Now fans of the original know this is the Necronomicon (The Book of the Dead) and that by quoting a specific set of words from the book, you would awaken an evil presence in the woods. Well that’s what happens and quite literally all Hell breaks loose. One demon possession later and the creepiness shoots through the roof and the blood starts to flow. Now you should know this going in but in case you don’t let me emphasize that this is an extremely graphic film. A crowbar, an electric knife, a machete, a box cutter – these are just some of the instruments of defense of death and this film isn’t shy about using them.
The spectacular special effects only makes the eeriness more pronounced and the gore more vivid. This is worth mentioning because Alvarez was emphatic that no CGI be used. What you see is the real deal – old school visual effects with some clever illusions and slick camera tricks. I loved this decision. It’s a clear reminder that great effects can be done without the cheaper and often times more obvious CGI. The visuals work hand-in-hand with the brilliant use of sound. Every creak from the cabin, every flick of a switch, and every chord from the score help in giving the movie an eerie and intense feel. This is a very technically impressive film and I can just see Raimi wanting to play with all the visual toys that weren’t available to him in 1981.

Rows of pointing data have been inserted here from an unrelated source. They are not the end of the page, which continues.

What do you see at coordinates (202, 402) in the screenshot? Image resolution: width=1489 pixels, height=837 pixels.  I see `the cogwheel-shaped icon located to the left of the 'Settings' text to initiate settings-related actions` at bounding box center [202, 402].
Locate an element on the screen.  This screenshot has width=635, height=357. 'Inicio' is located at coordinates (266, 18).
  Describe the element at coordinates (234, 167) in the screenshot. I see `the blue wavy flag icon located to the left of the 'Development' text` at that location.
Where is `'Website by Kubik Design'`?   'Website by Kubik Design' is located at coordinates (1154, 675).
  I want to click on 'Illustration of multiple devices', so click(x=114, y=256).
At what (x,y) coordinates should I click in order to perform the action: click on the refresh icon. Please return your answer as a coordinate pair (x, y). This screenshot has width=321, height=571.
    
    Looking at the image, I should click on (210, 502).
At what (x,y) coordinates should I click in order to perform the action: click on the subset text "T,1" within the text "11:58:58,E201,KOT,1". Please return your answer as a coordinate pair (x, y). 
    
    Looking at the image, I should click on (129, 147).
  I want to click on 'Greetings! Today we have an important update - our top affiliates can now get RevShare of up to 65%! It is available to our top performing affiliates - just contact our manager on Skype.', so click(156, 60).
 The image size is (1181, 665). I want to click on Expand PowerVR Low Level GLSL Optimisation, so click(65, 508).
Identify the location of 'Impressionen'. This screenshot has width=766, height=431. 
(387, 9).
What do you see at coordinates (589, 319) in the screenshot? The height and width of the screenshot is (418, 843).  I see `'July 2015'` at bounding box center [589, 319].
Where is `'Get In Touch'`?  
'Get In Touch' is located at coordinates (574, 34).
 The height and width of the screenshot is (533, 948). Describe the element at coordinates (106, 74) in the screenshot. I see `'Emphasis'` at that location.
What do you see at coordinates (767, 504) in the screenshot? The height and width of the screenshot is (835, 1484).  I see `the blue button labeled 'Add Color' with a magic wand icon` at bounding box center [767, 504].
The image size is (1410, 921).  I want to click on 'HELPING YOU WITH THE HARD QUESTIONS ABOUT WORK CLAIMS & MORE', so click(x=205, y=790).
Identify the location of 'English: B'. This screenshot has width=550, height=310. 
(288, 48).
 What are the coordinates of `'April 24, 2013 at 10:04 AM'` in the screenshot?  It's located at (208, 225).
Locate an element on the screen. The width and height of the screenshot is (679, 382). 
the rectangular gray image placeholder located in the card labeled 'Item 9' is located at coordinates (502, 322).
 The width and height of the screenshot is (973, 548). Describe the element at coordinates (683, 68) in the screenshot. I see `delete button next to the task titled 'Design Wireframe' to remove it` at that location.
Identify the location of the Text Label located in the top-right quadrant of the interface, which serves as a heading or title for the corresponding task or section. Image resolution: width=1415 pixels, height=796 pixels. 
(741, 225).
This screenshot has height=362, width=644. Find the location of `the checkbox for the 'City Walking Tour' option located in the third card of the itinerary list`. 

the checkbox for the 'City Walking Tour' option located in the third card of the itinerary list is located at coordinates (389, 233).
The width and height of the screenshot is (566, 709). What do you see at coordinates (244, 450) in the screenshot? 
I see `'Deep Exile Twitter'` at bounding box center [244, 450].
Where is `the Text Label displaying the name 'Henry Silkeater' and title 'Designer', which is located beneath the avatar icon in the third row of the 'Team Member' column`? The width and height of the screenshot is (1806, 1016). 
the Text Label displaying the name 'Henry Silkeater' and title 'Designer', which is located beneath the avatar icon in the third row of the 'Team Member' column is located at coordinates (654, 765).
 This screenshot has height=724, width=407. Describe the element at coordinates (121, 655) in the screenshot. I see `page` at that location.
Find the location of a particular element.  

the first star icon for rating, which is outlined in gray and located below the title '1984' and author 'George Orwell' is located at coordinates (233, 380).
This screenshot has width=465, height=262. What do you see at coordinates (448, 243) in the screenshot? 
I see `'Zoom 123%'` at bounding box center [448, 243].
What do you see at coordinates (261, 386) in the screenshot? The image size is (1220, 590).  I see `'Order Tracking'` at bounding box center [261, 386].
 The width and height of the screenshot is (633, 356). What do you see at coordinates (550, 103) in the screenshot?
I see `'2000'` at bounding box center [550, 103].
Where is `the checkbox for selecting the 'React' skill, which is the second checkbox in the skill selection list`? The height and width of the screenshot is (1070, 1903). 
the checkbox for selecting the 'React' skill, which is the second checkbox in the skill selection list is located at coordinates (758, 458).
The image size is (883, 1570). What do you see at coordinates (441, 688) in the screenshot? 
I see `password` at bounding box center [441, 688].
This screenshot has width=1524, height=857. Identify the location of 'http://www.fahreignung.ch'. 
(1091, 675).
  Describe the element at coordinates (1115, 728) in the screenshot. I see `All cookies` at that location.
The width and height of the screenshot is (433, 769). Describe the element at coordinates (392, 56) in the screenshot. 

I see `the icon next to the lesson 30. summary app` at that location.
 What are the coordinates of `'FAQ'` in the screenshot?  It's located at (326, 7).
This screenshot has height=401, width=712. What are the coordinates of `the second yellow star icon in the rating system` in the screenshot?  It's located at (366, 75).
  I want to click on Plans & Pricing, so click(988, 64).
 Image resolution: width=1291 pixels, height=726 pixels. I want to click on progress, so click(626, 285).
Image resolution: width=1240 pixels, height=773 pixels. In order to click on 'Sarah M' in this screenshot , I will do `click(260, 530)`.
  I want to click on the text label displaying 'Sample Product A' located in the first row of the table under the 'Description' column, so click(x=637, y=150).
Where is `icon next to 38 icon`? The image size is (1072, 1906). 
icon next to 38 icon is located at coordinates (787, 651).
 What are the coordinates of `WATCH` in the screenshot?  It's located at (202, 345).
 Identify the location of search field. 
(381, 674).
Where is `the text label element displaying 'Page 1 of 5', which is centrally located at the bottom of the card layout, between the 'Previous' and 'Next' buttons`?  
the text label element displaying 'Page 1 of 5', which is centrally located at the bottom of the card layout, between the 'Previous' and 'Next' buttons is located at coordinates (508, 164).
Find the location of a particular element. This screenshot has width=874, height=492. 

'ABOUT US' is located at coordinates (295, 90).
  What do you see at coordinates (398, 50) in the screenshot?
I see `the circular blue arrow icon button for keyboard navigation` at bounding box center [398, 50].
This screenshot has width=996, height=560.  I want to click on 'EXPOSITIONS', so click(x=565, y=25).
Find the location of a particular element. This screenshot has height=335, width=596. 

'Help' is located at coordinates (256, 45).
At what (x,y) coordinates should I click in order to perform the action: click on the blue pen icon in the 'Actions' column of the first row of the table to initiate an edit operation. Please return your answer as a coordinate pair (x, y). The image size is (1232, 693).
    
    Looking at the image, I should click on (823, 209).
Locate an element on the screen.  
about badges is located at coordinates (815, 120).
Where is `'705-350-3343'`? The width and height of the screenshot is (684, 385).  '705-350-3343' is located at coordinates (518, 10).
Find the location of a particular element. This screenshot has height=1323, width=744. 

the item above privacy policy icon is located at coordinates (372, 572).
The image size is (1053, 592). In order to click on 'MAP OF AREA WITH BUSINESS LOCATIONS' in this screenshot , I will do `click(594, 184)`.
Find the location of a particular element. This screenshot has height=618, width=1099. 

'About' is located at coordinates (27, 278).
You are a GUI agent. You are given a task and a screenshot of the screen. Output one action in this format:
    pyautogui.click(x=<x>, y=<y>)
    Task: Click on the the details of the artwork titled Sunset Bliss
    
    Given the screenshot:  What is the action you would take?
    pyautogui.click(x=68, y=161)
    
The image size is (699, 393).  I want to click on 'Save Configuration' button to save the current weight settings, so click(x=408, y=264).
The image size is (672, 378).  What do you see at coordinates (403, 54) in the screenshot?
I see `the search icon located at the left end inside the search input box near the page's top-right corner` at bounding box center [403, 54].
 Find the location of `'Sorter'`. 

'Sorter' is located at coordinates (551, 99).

Now perhaps the biggest question that will be asked by many centers around the horror. Is “Evil Dead” scary? This is almost impossible for me to gauge because movies never really scare me. For me effective horror pictures are one the creep me out, not necessarily scare me. While not on the same level as its inspiration, this film definitely has its creepy and disturbing moments. But it certainly scared some people during my screening so if that’s what your looking for, you should find it here.
But you won’t find the same sly and subtle humor that’s in the original. Everything here is dead serious (pun intended) and I honestly missed those lighter moments. There were also a few minor things that didn’t quite work as the movie intended. There’s an opening scene showing a disturbing past event that had happened in the cabin’s basement. The trouble is the entire scene felt completely disconnected from the rest of the movie. I had so many unanswered questions about it and I just don’t understand why it’s there. Then there is a scene close to the big finale featuring a bit of creative (and utterly preposterous) engineering. I’m not going to give anything away but it and its subsequent scene was just too ridiculous to buy into. Thankfully the movie doesn’t waste any time moving past it and making its way to its entertaining, blood-soaked ending. It too is different from the original but it worked for me.
Even though this is a remake of a true classic horror picture, for me it was important to not judge this movie strictly by the 1981 film or to go to far in comparing them. This movie stands on its own and it does it well. But it never forgets its roots and that’s the main reason I found it to be a success. It follows the pattern set forth by the earlier film and then amps things up 110%. It’s gruesome, it’s gory, it’s relentless, and it all fits perfectly with the films frightening tone. Fans of the classic will love the various tips of the hat to the original and new fans will be rocked by their visceral dose of old-school horror. I see it appealing to both groups. “Evil Dead” worked for me not only as a solid modern-day remake but as one of the better horror pictures to come around in years. It looks like Raimi and Campbell’s tried and true formula still works today.